## SET OF TASKS
A: In the investor-call transcript, what amount of potential revenue did the company put on the opportunities in its pipeline?
B: List every pipeline product that the investor-call transcript names as part of the three-year plan.
C: Carry the investor-call transcript forward, starting after its final sentence.

I think they were missing a lot. That's why we did the investor day. I think people didn't realize the pipeline. I think that's becoming an emerging story about us. And we were talking with George and Sam earlier that we're going to start to do quarterly R&D deep dives. We'll ask you to host one, hopefully. But we want to start to educate our investors more about the opportunities in the pipeline because we quantified that as over $7 billion of potential revenue. It's pretty important. And I think it's a massive growth opportunity. That being said, the LRP or the three-year plan we gave really has very few pipeline products in it for growth. There's a few like IOLs or AREDS 3 or Lumify Lux, but there's not that many, right? And enVista Beyond. Those are the four that have to come through the 20-year period.
But it's really an exciting part. I think the second thing that was missing is that financial excellence component, that margin improvement. And Sam certainly can give some details, but we didn't just give you a hockey stick and say, "It's all coming in 2028." We tried to say, "Okay, roughly 200 basis points a year of consistent building of margin improvement throughout the next three years."
Yeah. And I want to emphasize a couple of points you made here, Brent, because the first part I'll emphasize is the building blocks of what we need to deliver on our financial targets to 2028 is already in action right now. So we're not waiting for a pipeline launch or waiting for something, a product or something that we don't have yet to be able to deliver those targets. So that's a very important aspect of that. And that's when you think about, again, the entirety of our financial excellence. We talked a lot about the 5%-7% growing price in our market. But what we didn't talk about is the couple of other areas, which is the margin and the 600 basis point improvement. And again, we're coming from a position of strength with that margin because we've seen already the actions we've taken throughout 2025.
We've seen the results already, early results in Q3. We are coming in from a position where we're seeing that momentum continue into 2026, and that's where we said there's about 200 basis point improvement on a year-to-year basis as you go into 2026 from our guidance, and then the 400 basis point is coming in gradual as you go into 2027, 2028, and the balancing of the margin part of it also, which is very important, it's not coming in from just one element or one driver. I think we've been seeing a lot of the product mix shift that we've been taking with the launch of the dry eye portfolio for us to push on our Daily SiHy.

## GIVEN ENTRIES
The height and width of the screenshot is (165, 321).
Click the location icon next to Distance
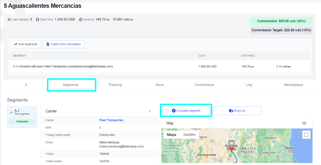80,19
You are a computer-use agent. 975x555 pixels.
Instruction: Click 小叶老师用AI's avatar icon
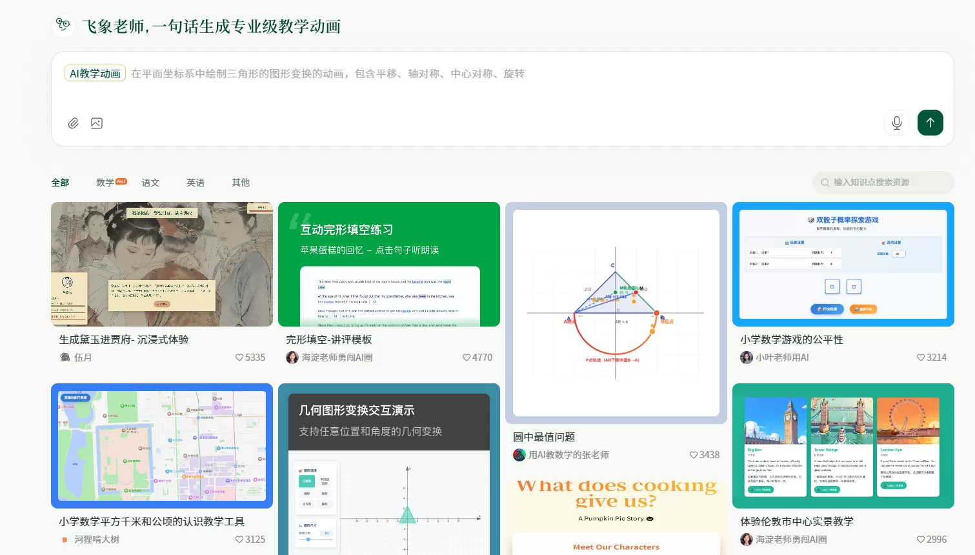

## ACTIVITY ANSWERS
A: Over $7 billion.

B: IOLs, AREDS 3, Lumify Lux, enVista Beyond

C:
And also many of the efficiencies we're doing in our manufacturing, which you see mainly in our surgical business, and that's driving that 250 basis point on the gross margin. On the Vision 27, which is a key element of managing our fixed cost and driving the leverage in the P&L, that's where you see the 400 basis point coming in through the SG&A. One element, which I mentioned it during the investor day, is as you think about that part of the SG&A, I think about it as probably two parts that split equally between selling and marketing and the G&A side.
And it's very important to think about it this way because we are exiting our two-year launch phase of the dry eye, which is really at the right time for us to be able to be very targeted with our selling and M&A, but also driving that leverage in the P&L and managing the fixed cost through Vision 27. So we feel very confident where we are. And I think we spend a fair amount of time preparing as we prepare for investor day about we are coming really from a position of strength in terms of how we're outlining our three-year targets.
Excellent. I think our time is up, so Brent and Sam, thank you so much for joining us, and I hope you have a great day.
Thank you for having us. It's been terrific.